── DATASET ──

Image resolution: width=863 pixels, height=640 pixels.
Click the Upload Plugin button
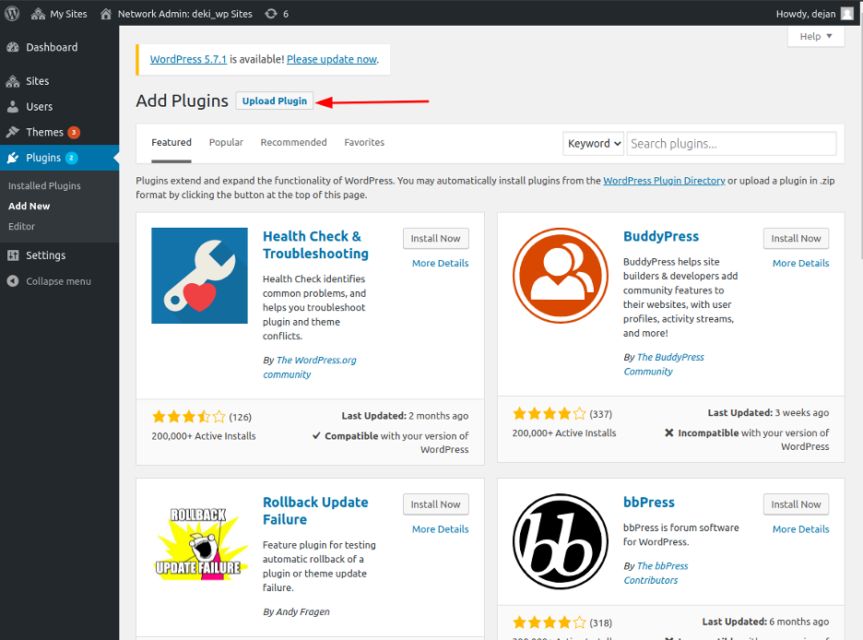[275, 101]

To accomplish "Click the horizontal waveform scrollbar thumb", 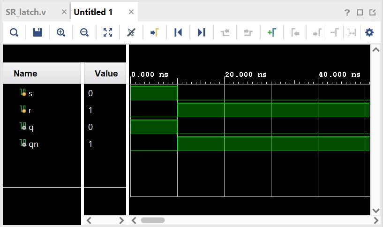I will tap(153, 220).
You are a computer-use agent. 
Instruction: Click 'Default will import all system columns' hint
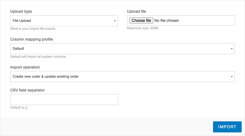coord(38,57)
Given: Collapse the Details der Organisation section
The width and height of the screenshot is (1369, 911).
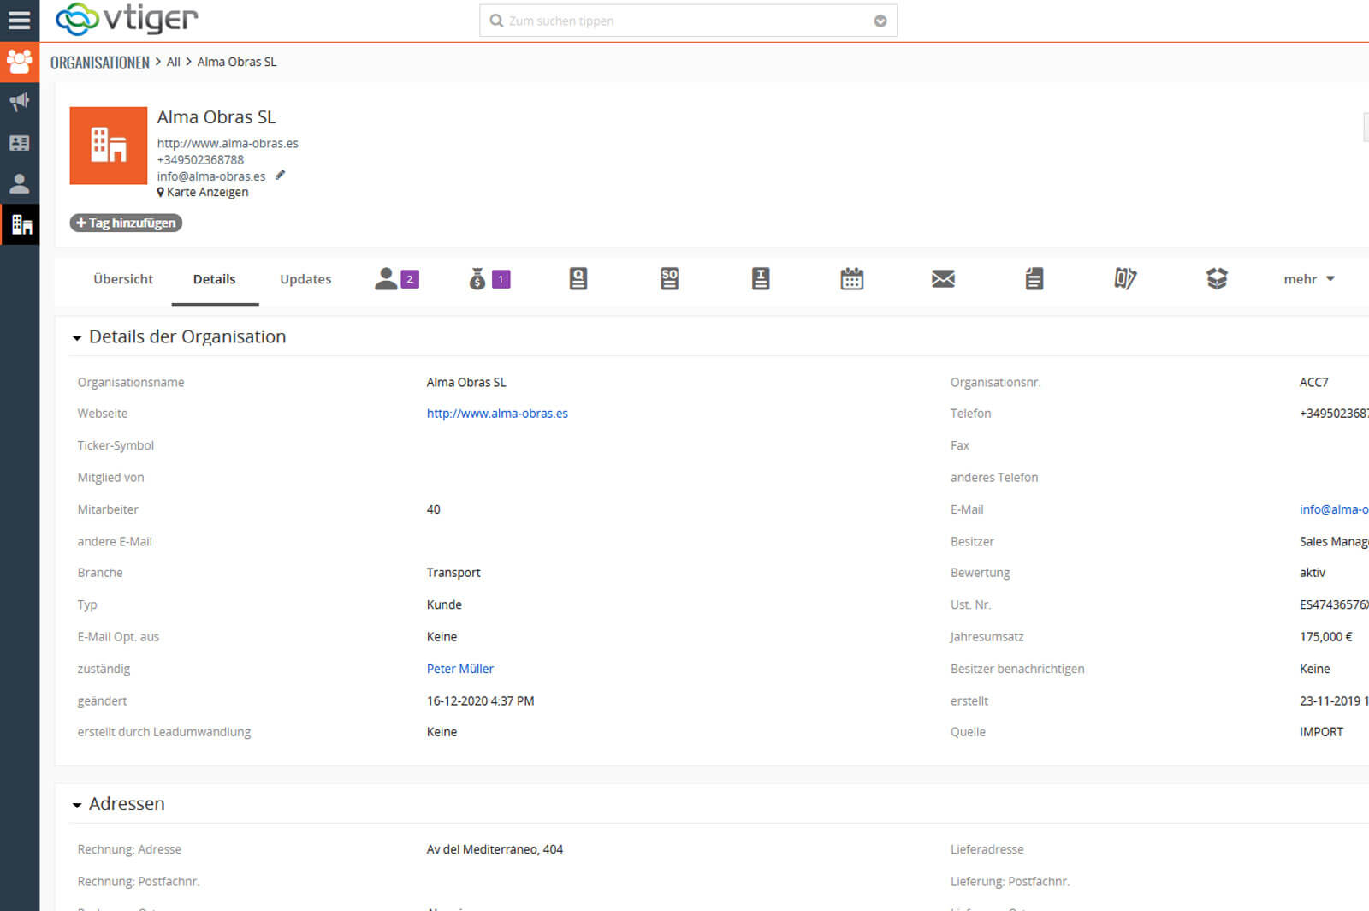Looking at the screenshot, I should (77, 338).
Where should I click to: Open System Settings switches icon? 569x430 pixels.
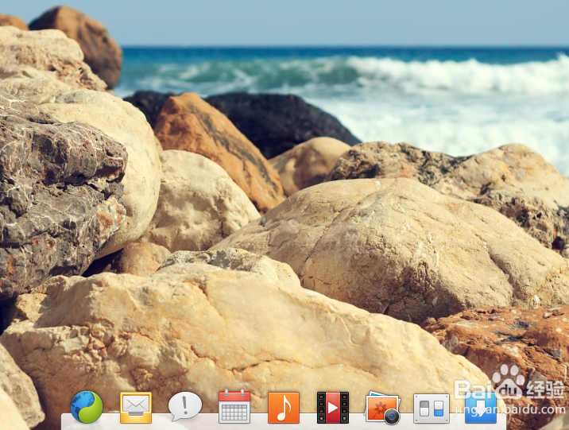[432, 408]
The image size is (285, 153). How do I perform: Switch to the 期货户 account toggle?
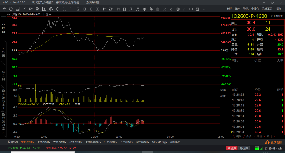coord(232,148)
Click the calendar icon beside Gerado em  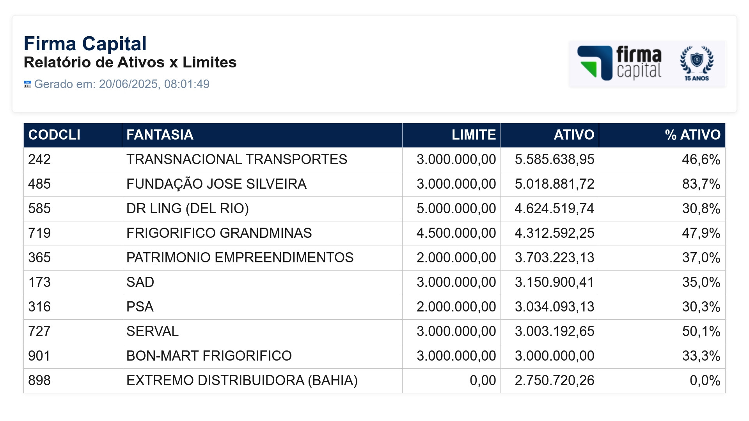click(27, 84)
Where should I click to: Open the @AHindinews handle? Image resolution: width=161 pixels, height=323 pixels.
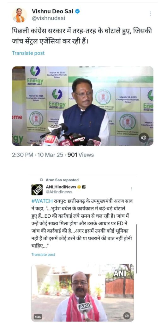coord(59,192)
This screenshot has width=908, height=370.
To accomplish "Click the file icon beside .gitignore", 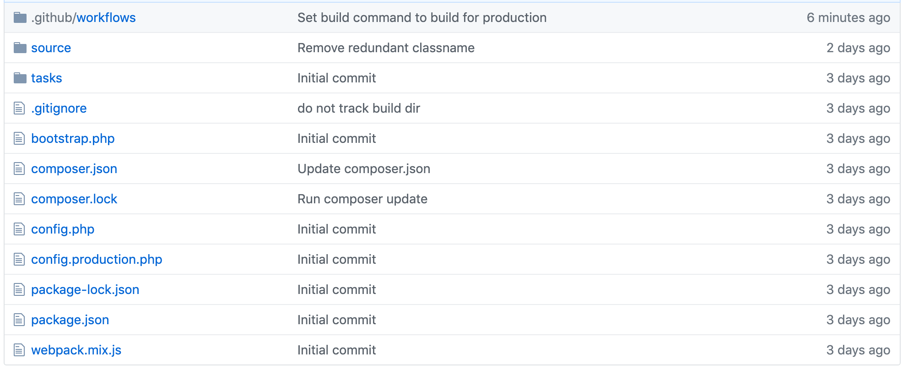I will pyautogui.click(x=19, y=109).
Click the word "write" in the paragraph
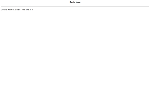This screenshot has width=150, height=112. point(10,10)
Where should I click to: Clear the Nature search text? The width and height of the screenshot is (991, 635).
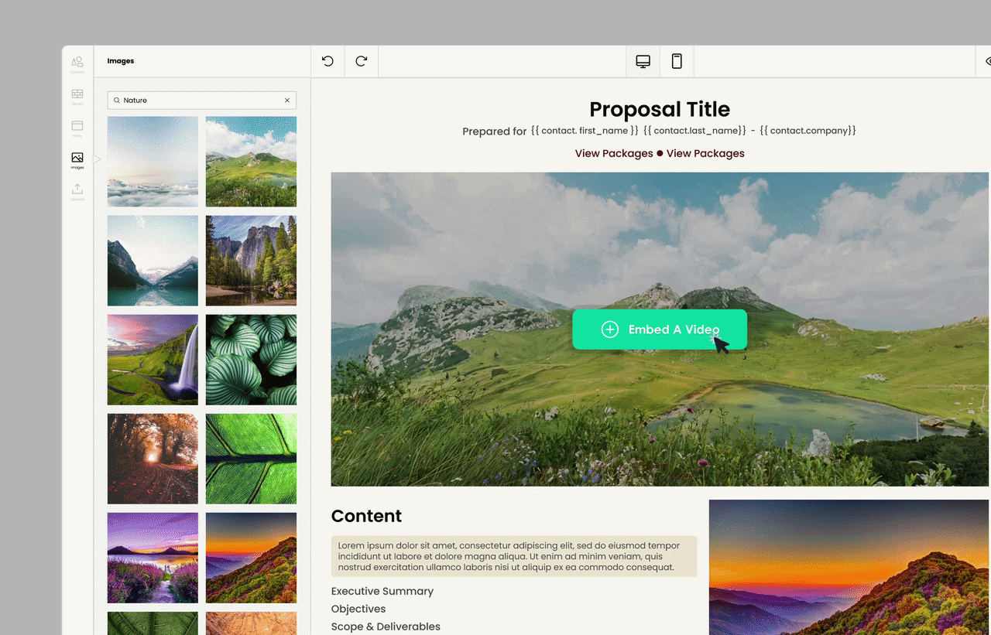[x=287, y=101]
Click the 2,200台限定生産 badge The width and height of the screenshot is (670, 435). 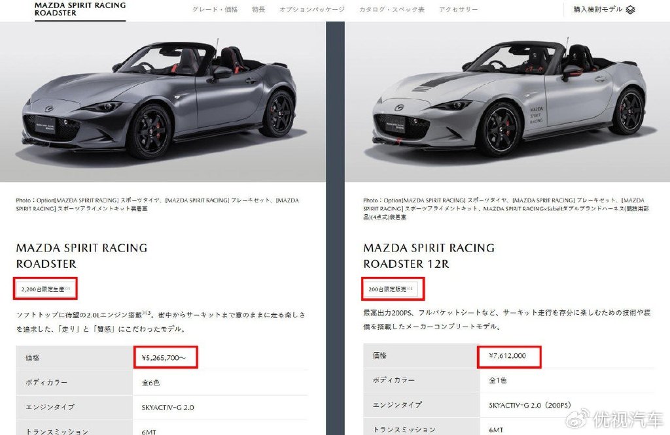tap(45, 289)
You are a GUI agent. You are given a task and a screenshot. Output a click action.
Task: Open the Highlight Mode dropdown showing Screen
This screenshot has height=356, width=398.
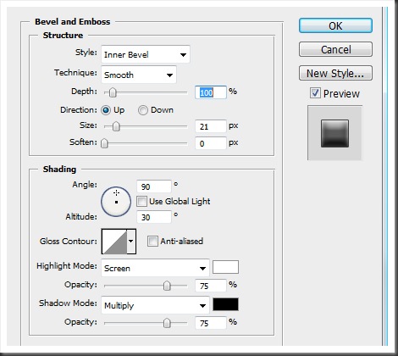point(155,268)
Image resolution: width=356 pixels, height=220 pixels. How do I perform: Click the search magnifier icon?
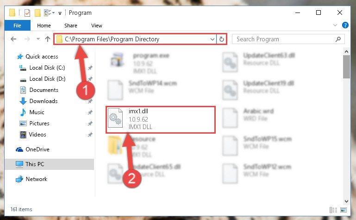(338, 39)
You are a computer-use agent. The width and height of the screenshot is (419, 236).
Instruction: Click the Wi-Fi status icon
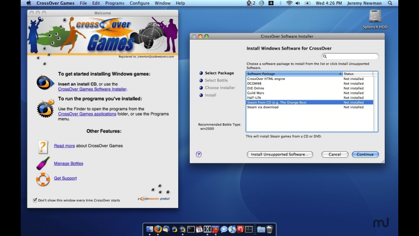click(289, 3)
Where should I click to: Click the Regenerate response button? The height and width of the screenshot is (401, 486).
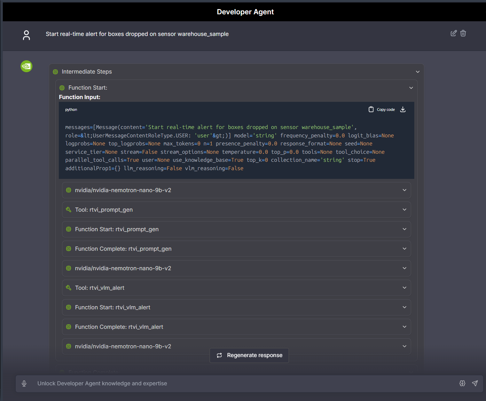click(x=249, y=355)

───

▸ EXERCISE GOAL: Where a line of the records contains the word "computer", copy that line.

▸ SOLUTION:
You are a computer-use agent. 
You are a computer-use agent. The width and height of the screenshot is (419, 236).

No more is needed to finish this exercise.